Assessing vestibular motion thresholds identifies individuals with T2D at risk of postural instability due to altered motion perception and guides vestibular rehabilitation.
评估 2 型糖尿病(T2D)老年患者前庭感知自身运动障碍是否是不稳定和跌倒的危险因素。
113 名参与者(65-75 岁)患有 T2D,接受了滚转和俯仰辨别、姿势稳定性(Berg 平衡量表、改良 Romberg 测试和定量姿势描记术)、临床检查和血液化学分析的测试。在入组后 1 年,自我报告跌倒情况。我们根据前庭运动阈值的值进行聚类分析,并进行逻辑逐步回归,以比较两组之间的临床生化参数。

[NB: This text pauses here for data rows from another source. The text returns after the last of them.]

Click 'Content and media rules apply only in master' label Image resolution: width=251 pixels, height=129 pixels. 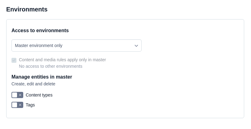(x=62, y=60)
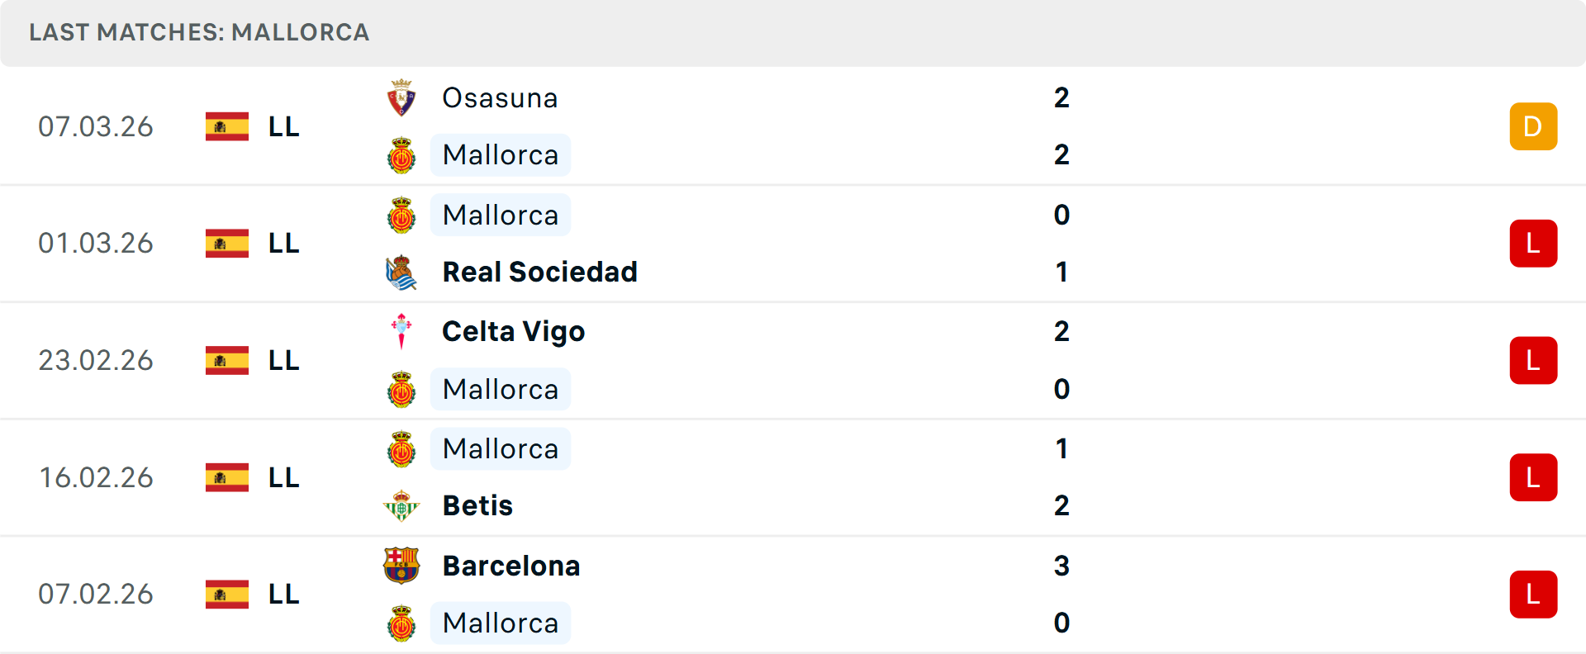Open the Real Sociedad team link
Image resolution: width=1586 pixels, height=654 pixels.
click(539, 273)
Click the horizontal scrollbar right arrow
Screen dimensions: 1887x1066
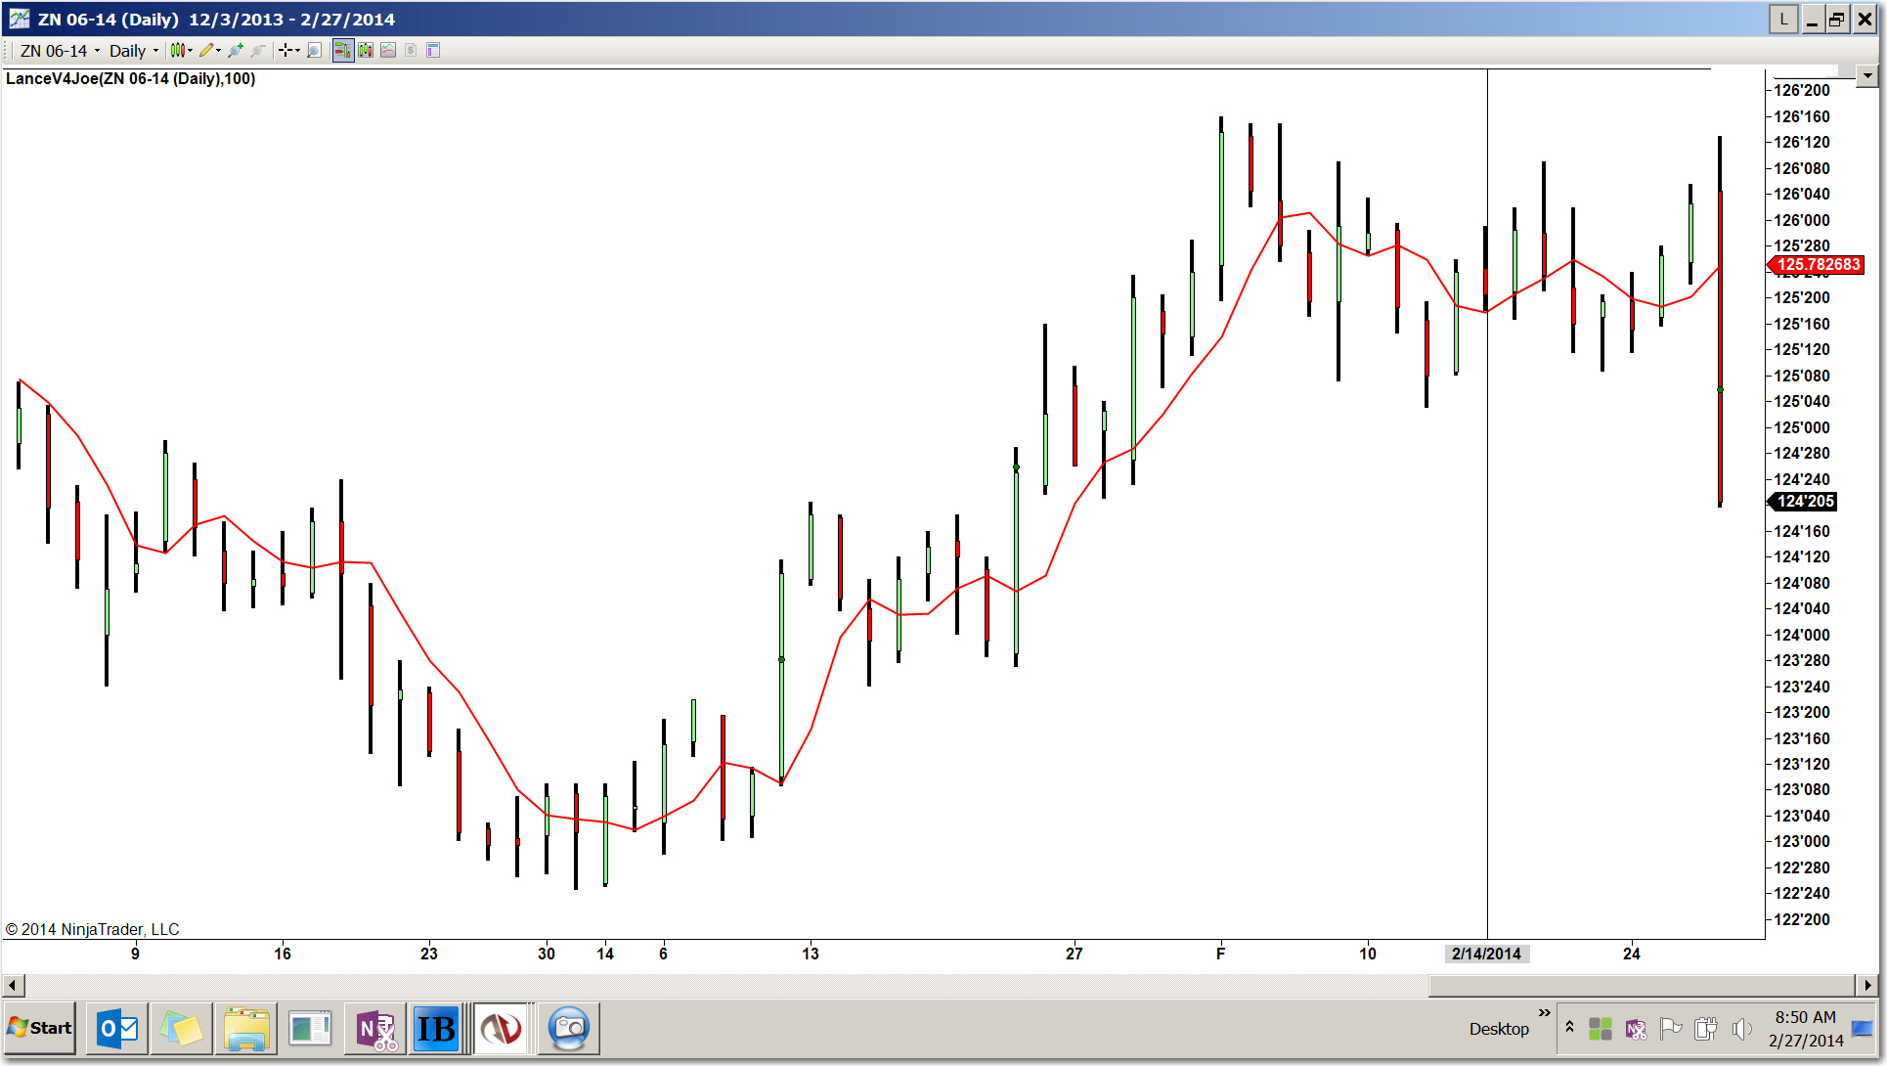point(1867,985)
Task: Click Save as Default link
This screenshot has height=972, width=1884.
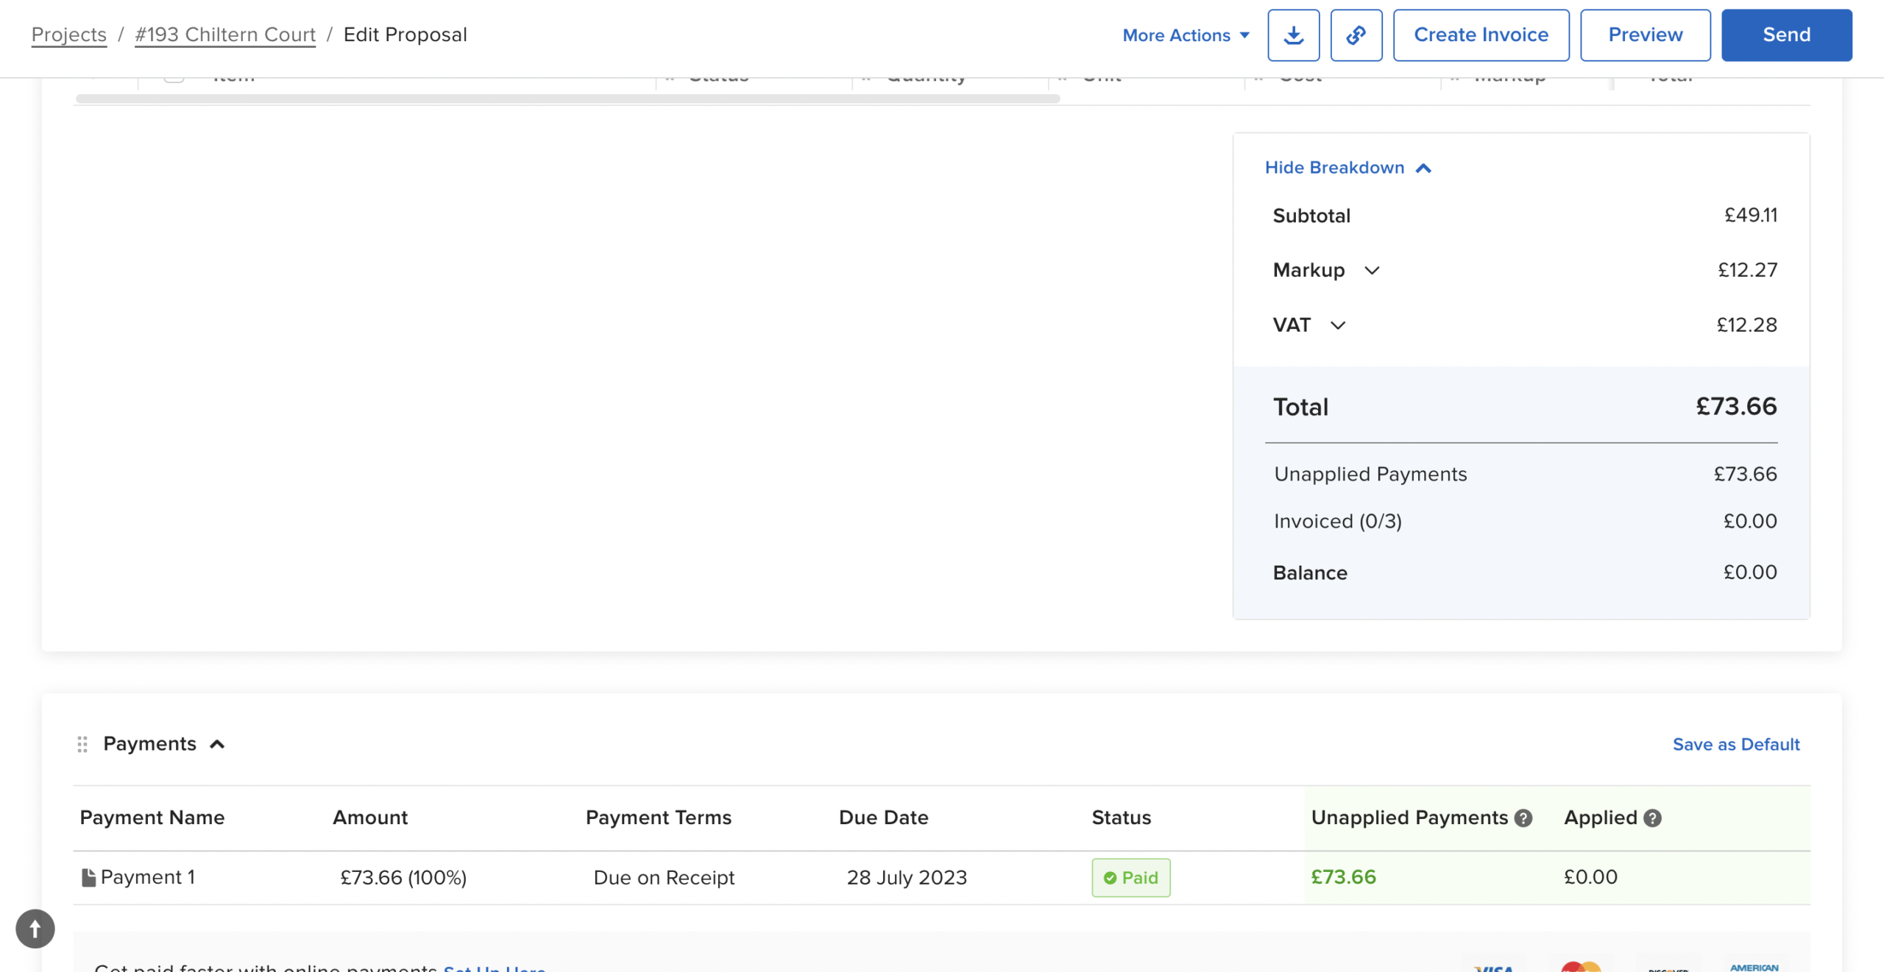Action: click(x=1735, y=745)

我们确定了两个聚类(VC1 n=65 和 VC2 n=48 名参与者)。VC2 的阈值显著(p<0.001)更高(更差):VC2 的平均俯仰阈值为 1.62°/s(95%CI 1.48-1.78),而 VC1 的平均俯仰阈值为 0.91°/s(95%CI 0.84-0.98);VC2 的平均滚转阈值为 1.34°/s(95%CI 1.21-1.48),而 VC1 的平均滚转阈值为 0.69°/s(95%CI 0.64-0.74)。与 VC1(95%CI 6.85-9.88)相比,VC2 的糖尿病病程显著(p=0.024)更长(11.96 年)。与 VC1(95%CI 6.47-7.06)相比,VC2 的血糖控制显著(p=0.014)更差(平均 HbA1c 为 6.74%)。与 VC1 相比,VC2 的姿势不稳定发生率显著更高(改良 Romberg 测试 C4 失败的风险更高,RR=1.57,χ=5.33,p=0.021),报告在随访期间跌倒(RR=11.48,χ=9.40,p=0.002),且在中-侧方向的姿势摆动更大(p<0.025)。
评估前庭运动阈值可以识别出由于运动感知改变而有姿势不稳定风险的 T2D 患者,并指导前庭康复。